# Set problem
Recast every line of the material below as a JSON list of strings, one string per line, and leave out the blank lines.

Start Material for this task

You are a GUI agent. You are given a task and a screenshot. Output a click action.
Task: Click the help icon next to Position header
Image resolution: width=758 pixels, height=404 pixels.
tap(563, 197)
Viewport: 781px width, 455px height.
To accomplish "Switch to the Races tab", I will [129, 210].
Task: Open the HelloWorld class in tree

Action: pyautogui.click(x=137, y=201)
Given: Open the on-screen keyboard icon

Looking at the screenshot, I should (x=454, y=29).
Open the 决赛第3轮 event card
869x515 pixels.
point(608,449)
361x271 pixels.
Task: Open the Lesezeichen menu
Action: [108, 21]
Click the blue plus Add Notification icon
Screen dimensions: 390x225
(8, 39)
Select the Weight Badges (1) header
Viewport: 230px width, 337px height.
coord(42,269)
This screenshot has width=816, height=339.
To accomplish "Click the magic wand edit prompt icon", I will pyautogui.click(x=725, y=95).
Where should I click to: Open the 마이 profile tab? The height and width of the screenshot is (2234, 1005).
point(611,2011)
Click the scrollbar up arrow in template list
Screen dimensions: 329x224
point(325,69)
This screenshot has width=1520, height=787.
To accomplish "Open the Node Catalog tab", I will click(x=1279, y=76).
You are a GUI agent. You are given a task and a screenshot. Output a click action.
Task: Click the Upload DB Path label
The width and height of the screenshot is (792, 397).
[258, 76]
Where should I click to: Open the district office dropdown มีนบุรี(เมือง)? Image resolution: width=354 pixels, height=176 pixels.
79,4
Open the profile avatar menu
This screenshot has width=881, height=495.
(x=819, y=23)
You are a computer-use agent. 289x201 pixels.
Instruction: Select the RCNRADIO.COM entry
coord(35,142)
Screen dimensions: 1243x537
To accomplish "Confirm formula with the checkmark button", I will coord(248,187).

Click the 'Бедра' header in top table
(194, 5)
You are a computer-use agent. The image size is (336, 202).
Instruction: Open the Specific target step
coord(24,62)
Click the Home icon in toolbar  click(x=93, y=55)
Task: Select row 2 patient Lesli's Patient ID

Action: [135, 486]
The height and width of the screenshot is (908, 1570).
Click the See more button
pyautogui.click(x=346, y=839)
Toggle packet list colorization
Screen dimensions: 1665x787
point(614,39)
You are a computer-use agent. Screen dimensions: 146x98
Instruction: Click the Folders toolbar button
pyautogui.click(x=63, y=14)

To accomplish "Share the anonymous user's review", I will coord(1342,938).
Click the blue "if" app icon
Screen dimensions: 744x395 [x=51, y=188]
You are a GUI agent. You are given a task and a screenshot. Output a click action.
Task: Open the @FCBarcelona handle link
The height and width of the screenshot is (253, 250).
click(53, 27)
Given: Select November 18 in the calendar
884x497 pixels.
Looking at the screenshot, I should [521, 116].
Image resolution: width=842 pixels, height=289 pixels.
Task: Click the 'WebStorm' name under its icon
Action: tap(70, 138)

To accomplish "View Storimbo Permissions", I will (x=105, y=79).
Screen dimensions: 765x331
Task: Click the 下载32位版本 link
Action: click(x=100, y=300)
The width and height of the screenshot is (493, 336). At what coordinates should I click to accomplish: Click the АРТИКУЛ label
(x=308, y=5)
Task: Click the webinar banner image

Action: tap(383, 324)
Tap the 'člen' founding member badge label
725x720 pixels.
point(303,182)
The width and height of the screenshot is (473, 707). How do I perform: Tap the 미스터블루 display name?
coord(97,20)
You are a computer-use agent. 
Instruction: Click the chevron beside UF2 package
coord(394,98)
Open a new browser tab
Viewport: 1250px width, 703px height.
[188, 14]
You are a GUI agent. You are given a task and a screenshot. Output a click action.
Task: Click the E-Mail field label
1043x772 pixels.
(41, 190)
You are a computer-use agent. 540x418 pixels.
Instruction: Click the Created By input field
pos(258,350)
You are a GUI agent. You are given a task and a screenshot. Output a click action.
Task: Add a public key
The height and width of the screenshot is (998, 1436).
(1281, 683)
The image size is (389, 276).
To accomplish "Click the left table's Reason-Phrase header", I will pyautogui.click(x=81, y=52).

End Material for this task

# Solution to this problem
[
  "You are a GUI agent. You are given a task and a screenshot. Output a click action.",
  "Task: Click the help icon next to Position header",
  "Image resolution: width=758 pixels, height=404 pixels.",
  "tap(563, 197)",
  "Viewport: 781px width, 455px height.",
  "To accomplish \"Switch to the Races tab\", I will [129, 210].",
  "Task: Open the HelloWorld class in tree",
  "Action: pyautogui.click(x=137, y=201)",
  "Given: Open the on-screen keyboard icon",
  "Looking at the screenshot, I should (x=454, y=29).",
  "Open the 决赛第3轮 event card",
  "869x515 pixels.",
  "point(608,449)",
  "361x271 pixels.",
  "Task: Open the Lesezeichen menu",
  "Action: [108, 21]",
  "Click the blue plus Add Notification icon",
  "Screen dimensions: 390x225",
  "(8, 39)",
  "Select the Weight Badges (1) header",
  "Viewport: 230px width, 337px height.",
  "coord(42,269)",
  "This screenshot has width=816, height=339.",
  "To accomplish \"Click the magic wand edit prompt icon\", I will pyautogui.click(x=725, y=95).",
  "Where should I click to: Open the 마이 profile tab? The height and width of the screenshot is (2234, 1005).",
  "point(611,2011)",
  "Click the scrollbar up arrow in template list",
  "Screen dimensions: 329x224",
  "point(325,69)",
  "This screenshot has width=1520, height=787.",
  "To accomplish \"Open the Node Catalog tab\", I will click(x=1279, y=76).",
  "You are a GUI agent. You are given a task and a screenshot. Output a click action.",
  "Task: Click the Upload DB Path label",
  "The width and height of the screenshot is (792, 397).",
  "[258, 76]",
  "Where should I click to: Open the district office dropdown มีนบุรี(เมือง)? Image resolution: width=354 pixels, height=176 pixels.",
  "79,4",
  "Open the profile avatar menu",
  "This screenshot has width=881, height=495.",
  "(x=819, y=23)",
  "You are a computer-use agent. 289x201 pixels.",
  "Instruction: Select the RCNRADIO.COM entry",
  "coord(35,142)",
  "Screen dimensions: 1243x537",
  "To accomplish \"Confirm formula with the checkmark button\", I will coord(248,187).",
  "Click the 'Бедра' header in top table",
  "(194, 5)",
  "You are a computer-use agent. The image size is (336, 202).",
  "Instruction: Open the Specific target step",
  "coord(24,62)",
  "Click the Home icon in toolbar  click(x=93, y=55)",
  "Task: Select row 2 patient Lesli's Patient ID",
  "Action: [135, 486]",
  "The height and width of the screenshot is (908, 1570).",
  "Click the See more button",
  "pyautogui.click(x=346, y=839)",
  "Toggle packet list colorization",
  "Screen dimensions: 1665x787",
  "point(614,39)",
  "You are a computer-use agent. Screen dimensions: 146x98",
  "Instruction: Click the Folders toolbar button",
  "pyautogui.click(x=63, y=14)",
  "To accomplish \"Share the anonymous user's review\", I will coord(1342,938).",
  "Click the blue \"if\" app icon",
  "Screen dimensions: 744x395 [x=51, y=188]",
  "You are a GUI agent. You are given a task and a screenshot. Output a click action.",
  "Task: Open the @FCBarcelona handle link",
  "The height and width of the screenshot is (253, 250).",
  "click(53, 27)",
  "Given: Select November 18 in the calendar",
  "884x497 pixels.",
  "Looking at the screenshot, I should [521, 116].",
  "Image resolution: width=842 pixels, height=289 pixels.",
  "Task: Click the 'WebStorm' name under its icon",
  "Action: tap(70, 138)",
  "To accomplish \"View Storimbo Permissions\", I will (x=105, y=79).",
  "Screen dimensions: 765x331",
  "Task: Click the 下载32位版本 link",
  "Action: click(x=100, y=300)",
  "The width and height of the screenshot is (493, 336). At what coordinates should I click to accomplish: Click the АРТИКУЛ label",
  "(x=308, y=5)",
  "Task: Click the webinar banner image",
  "Action: tap(383, 324)",
  "Tap the 'člen' founding member badge label",
  "725x720 pixels.",
  "point(303,182)",
  "The width and height of the screenshot is (473, 707). How do I perform: Tap the 미스터블루 display name?",
  "coord(97,20)",
  "You are a computer-use agent. ",
  "Instruction: Click the chevron beside UF2 package",
  "coord(394,98)",
  "Open a new browser tab",
  "Viewport: 1250px width, 703px height.",
  "[188, 14]",
  "You are a GUI agent. You are given a task and a screenshot. Output a click action.",
  "Task: Click the E-Mail field label",
  "1043x772 pixels.",
  "(41, 190)",
  "You are a computer-use agent. 540x418 pixels.",
  "Instruction: Click the Created By input field",
  "pos(258,350)",
  "You are a GUI agent. You are given a task and a screenshot. Output a click action.",
  "Task: Add a public key",
  "The height and width of the screenshot is (998, 1436).",
  "(1281, 683)",
  "The image size is (389, 276).",
  "To accomplish \"Click the left table's Reason-Phrase header\", I will pyautogui.click(x=81, y=52)."
]